• [ABOUT THIS TASK]:
How many of the lines in the material underneath include the string "bell"? State the number only.

• [INPUT MATERIAL]:
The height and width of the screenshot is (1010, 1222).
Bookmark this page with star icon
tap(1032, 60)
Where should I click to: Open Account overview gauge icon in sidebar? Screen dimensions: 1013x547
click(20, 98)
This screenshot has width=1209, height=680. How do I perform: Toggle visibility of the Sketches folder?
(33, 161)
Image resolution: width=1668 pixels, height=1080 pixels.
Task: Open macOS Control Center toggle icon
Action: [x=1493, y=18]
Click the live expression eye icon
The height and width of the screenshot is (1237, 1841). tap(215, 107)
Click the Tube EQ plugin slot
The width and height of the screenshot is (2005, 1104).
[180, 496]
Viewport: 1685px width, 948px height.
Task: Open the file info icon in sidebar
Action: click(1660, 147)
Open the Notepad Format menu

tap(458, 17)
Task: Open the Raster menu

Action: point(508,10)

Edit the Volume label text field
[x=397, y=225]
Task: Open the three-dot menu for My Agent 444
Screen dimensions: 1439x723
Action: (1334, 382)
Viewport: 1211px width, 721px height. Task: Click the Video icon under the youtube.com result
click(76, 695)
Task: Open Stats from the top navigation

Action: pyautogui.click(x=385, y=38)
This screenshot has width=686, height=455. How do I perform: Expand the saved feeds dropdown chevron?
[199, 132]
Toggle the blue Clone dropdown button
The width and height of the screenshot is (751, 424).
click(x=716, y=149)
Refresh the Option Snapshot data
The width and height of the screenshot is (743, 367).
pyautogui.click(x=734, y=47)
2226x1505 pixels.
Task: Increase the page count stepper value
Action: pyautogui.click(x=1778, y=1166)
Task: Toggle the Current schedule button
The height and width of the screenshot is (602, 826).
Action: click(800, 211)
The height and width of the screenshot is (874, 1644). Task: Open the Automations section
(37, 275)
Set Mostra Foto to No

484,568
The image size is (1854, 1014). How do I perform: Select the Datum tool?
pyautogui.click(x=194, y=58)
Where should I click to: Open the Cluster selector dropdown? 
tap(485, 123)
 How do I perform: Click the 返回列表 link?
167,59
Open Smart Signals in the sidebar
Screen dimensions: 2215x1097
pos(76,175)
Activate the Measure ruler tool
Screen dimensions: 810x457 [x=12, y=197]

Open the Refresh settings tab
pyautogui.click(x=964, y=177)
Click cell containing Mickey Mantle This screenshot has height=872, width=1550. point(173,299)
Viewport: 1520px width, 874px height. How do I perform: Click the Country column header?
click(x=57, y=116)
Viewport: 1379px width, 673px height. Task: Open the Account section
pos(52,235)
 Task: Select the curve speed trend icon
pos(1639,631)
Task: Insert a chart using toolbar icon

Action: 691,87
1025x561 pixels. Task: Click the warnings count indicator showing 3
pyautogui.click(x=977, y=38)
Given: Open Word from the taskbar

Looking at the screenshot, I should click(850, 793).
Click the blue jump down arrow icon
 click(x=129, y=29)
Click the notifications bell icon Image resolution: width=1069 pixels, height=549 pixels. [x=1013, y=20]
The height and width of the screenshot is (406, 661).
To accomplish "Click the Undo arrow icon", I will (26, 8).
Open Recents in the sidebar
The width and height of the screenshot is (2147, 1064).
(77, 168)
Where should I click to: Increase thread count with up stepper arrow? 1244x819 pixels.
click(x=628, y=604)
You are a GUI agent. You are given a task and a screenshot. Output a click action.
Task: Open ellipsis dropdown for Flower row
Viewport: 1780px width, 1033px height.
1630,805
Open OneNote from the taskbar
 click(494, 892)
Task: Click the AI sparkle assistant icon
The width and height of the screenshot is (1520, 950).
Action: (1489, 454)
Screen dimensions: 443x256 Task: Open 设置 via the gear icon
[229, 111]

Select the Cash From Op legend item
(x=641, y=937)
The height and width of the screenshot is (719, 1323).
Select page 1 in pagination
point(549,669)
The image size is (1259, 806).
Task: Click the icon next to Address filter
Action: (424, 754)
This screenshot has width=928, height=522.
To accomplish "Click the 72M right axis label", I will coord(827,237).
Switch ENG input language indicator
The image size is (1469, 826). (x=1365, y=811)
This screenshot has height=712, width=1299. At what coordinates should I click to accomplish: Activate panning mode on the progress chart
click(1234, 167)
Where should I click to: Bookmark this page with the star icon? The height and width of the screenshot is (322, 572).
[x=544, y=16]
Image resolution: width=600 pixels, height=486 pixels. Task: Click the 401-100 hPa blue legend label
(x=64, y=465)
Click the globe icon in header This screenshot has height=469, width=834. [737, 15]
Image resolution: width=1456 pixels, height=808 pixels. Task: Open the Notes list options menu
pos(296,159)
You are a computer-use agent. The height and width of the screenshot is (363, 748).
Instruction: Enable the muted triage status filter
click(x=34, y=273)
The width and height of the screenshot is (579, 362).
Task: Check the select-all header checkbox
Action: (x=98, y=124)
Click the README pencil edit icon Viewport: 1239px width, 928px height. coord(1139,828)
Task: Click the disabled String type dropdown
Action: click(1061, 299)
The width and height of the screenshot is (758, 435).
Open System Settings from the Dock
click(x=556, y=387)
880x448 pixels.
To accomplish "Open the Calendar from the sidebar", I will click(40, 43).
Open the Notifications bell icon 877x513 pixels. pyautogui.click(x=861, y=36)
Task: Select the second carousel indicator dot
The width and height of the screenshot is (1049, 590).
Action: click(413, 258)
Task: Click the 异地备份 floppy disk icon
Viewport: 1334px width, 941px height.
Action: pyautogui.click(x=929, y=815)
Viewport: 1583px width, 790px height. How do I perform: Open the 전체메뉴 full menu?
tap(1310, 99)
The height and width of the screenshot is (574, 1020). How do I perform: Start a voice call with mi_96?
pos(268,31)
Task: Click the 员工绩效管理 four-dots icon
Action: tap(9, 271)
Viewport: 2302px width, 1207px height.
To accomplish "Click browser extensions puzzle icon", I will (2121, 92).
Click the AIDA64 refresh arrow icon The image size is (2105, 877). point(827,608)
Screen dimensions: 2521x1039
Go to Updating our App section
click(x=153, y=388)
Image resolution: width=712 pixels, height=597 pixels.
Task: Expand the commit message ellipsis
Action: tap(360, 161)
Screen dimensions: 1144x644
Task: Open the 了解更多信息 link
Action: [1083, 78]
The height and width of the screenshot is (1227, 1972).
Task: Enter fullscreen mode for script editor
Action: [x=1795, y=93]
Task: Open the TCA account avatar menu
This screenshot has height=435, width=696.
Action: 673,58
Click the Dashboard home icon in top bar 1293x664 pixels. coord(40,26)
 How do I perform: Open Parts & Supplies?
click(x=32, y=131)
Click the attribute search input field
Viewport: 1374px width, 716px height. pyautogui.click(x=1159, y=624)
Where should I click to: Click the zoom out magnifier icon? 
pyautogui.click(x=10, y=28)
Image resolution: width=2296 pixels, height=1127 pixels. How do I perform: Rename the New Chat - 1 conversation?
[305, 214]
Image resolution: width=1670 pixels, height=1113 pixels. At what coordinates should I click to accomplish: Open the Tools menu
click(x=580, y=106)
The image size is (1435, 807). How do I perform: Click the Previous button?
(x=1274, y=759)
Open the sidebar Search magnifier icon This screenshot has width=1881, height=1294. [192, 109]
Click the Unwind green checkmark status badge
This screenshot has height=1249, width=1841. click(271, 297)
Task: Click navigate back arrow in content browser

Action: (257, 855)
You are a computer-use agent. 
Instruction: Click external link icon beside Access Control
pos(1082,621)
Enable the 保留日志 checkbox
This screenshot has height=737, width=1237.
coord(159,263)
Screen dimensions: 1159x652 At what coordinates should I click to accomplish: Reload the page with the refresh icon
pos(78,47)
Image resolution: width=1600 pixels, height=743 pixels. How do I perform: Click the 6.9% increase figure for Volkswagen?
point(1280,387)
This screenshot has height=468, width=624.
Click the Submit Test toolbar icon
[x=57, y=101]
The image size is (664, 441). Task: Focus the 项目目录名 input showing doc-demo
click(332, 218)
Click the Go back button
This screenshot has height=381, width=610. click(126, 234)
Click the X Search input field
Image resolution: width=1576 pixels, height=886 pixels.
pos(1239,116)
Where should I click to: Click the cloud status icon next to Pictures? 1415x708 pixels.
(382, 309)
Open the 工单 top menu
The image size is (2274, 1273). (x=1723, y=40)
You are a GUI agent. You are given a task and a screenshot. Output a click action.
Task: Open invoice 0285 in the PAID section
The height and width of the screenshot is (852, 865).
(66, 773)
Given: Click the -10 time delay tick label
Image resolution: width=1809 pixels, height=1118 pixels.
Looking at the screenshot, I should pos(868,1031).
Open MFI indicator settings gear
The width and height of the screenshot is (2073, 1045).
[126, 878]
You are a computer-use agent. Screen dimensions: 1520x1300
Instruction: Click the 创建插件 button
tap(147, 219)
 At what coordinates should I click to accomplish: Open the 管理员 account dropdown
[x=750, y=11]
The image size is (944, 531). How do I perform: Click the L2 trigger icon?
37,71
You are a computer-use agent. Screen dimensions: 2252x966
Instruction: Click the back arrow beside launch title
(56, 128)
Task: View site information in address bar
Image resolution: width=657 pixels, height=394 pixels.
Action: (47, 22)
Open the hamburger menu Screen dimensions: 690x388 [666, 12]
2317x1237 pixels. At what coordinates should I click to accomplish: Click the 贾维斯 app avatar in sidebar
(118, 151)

• [YOUR SOLUTION]:
2